2. TVD usually sticks to a pretty specific aesthetic – dark and darker, with the threat of intrusion lurking at the edge of every frame (Think about it: how many characters not named Damon have scenes to themselves? These writers have character-separation anxiety). This go-round the cinematographers followed Elena out of her comfort zone, into bright lights, overbearing noises, and sight-lines crammed with information. The random flares, buzzes, and Council goons popping into frame granted us unprecedented access to Elena’s perspective, an intelligent choice that deeply involves us in her death in a way we never were in while she lived. (The manic giggles were another plus – people almost never actually laugh out loud on teen dramas).

3. I am wary of the wider ramifications of Elena’s transformation, but will keep an open mind for the sake of the single moment when Damon’s dual compulsions unravelled,  revealing the depth of his feelings for her.

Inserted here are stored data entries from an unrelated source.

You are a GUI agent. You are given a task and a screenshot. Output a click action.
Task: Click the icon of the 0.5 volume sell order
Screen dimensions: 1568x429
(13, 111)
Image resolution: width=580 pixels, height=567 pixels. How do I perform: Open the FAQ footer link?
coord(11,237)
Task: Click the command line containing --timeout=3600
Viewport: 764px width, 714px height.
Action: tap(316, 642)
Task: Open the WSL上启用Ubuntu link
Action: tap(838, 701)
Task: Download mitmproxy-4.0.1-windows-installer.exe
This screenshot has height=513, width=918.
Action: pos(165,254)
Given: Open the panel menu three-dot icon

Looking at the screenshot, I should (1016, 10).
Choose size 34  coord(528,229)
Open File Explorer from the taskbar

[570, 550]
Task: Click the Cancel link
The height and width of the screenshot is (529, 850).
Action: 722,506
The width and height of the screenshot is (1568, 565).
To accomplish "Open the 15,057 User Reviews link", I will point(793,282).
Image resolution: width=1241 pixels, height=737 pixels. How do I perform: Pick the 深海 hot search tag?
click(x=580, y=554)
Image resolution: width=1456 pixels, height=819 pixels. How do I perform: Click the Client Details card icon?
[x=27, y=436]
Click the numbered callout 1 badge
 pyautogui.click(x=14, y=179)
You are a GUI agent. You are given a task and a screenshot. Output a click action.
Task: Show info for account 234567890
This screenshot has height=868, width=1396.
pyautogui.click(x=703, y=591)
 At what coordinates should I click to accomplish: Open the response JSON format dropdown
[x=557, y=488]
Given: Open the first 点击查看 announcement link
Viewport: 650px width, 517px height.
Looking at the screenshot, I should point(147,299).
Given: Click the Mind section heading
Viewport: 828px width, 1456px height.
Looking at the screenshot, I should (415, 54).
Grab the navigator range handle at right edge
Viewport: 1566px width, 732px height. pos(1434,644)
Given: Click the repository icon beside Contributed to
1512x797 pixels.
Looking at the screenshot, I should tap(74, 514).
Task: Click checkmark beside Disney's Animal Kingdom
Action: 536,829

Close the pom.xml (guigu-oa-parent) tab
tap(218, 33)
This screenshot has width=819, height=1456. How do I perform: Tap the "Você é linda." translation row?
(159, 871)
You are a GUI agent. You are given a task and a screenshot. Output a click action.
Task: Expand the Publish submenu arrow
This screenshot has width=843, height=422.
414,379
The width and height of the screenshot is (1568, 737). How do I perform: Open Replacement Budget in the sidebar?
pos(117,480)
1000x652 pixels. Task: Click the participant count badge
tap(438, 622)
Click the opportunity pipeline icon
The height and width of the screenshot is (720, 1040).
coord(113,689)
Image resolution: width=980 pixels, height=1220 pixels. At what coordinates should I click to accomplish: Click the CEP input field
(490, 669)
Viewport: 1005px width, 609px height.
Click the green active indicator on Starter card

That was a scene almost two seasons in the making, and very nearly lived up to the potency of its set-up. The super-imposition of the memory on Elena’s current reality highlighted its relevance as the symbol of all the parts of her she unwittingly keeps buried for fear of the consequences. I’m excited to see what other aspects of her largely-opaque personality will finally rise to the surface.

Now for those unfortunate negatives – and there are many – that I fear might plague the story going forward:

1. Teasing the possibility of returning the narrative to its original dimensions holds more weight when there’s an actual chance of its success, but Stefan’s vow to use this last day of Elena’s life to save her was obviously more about him than her from the get-go, rendering the whole futile exercise emotionally irrelevant. We were there with him when she said she didn’t want to be a vampire, which is why we couldn’t believe he didn’t pull her from the water a second time in last year’s finale. If we’re to accept that he’s now inadvertently given her a third (!) chance at life, I want to see him own that and move on. Begging Bonnie to once again do the impossible on command wasn’t fair to her or Elena; not only had Bonnie just pulled off some major mojo that had preserved the lives of most everyone they hold dear, but dangling the idea of revival in front of Elena was unnecessarily cruel. Two seasons ago when Caroline found herself in this predicament, nobody pleaded to retrieve her soul; Stefan was the perfect mentor because he understood her confusion and set about the business of helping her adapt. Dopplegangers aren’t in any way exempt from the effects of dying with vampire blood in their system (otherwise we would’ve never met Katherine, and Klaus would have a lot more hybrids) so while Bonnie’s run-in with her grandmother on the other side was a fun freak-out for the audience, it ultimately proved no greater point than Damon being the more brutally realistic brother, which we established in the first scene, so why do this again.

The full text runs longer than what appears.